Friday, July 15, 2011

Strategic Teacher Compensation: What role does evaluation play?

Teacher evaluation is a fiction in the traditional teacher compensation system. Report after report shows that majority of teachers score proficient or excellent. Only extremely small percentages are rated unsatisfactory. Aside from the logical and intellectual errors evident in the system that treats teachers as children from Lake Wobegon, traditional evaluation is categorically unnecessary to determining rates of compensation. Since the system uses the accurately measurable factors of years of experience and amount of education, there is no need to rate a teacher's effectiveness or the contribution to the overall school strategic vision.

Strategic Teacher Compensation depends heavily on both program evaluation and individual professional evaluation. Because teacher value is aligned directly with explicit strateigic priorities, its evaluations of teacher contributions must be based around fulfillment of the startegy. Consequently, while standardized tests and other traditional academic instruments may be helpful, they are far from sufficient. Universal, summative assessments are not designed to measure a teacher's faithful implementation of a strategic plan. In fact, it is entirely conceivable that a teacher might reject and undermine a strategic plan in order to "teach to the test."

Test scores are an easily available objective measure. They have been the basis for many merit pay systems. However, there are many problems with the use of test scores in determining pay. Some subjects do not have traditional test data. A cohort of students can have a bad year. some schools have greater student mobility than others.

Given the low utility of any single standardized test, Strategic Teacher Compensation relies on a system of self, peer, student, and supervisor observation and evaluation.
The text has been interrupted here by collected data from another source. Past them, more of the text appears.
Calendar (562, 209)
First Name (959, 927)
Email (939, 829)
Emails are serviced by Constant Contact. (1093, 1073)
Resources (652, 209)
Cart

However, instead of looking for specific score levels or school-wide performance improvements, the evaluation process for Strategic Teacher Compensation is designed to answer a single question: "How well is this teacher representing and executing the strategic priorities of the school?"

The overemphasis on single test scores is wrong. There are situations where measuring and improving test scores may be a strategic priority for a school. In fact, in a very low performing school, it may be appropriate to have test scores as one measure of teacher success. Even in those cases, we recommend that a teacher be evaluated on that a teacher be evaluated on test scores over tme--based on student growth, not necessarily on absolute test scores.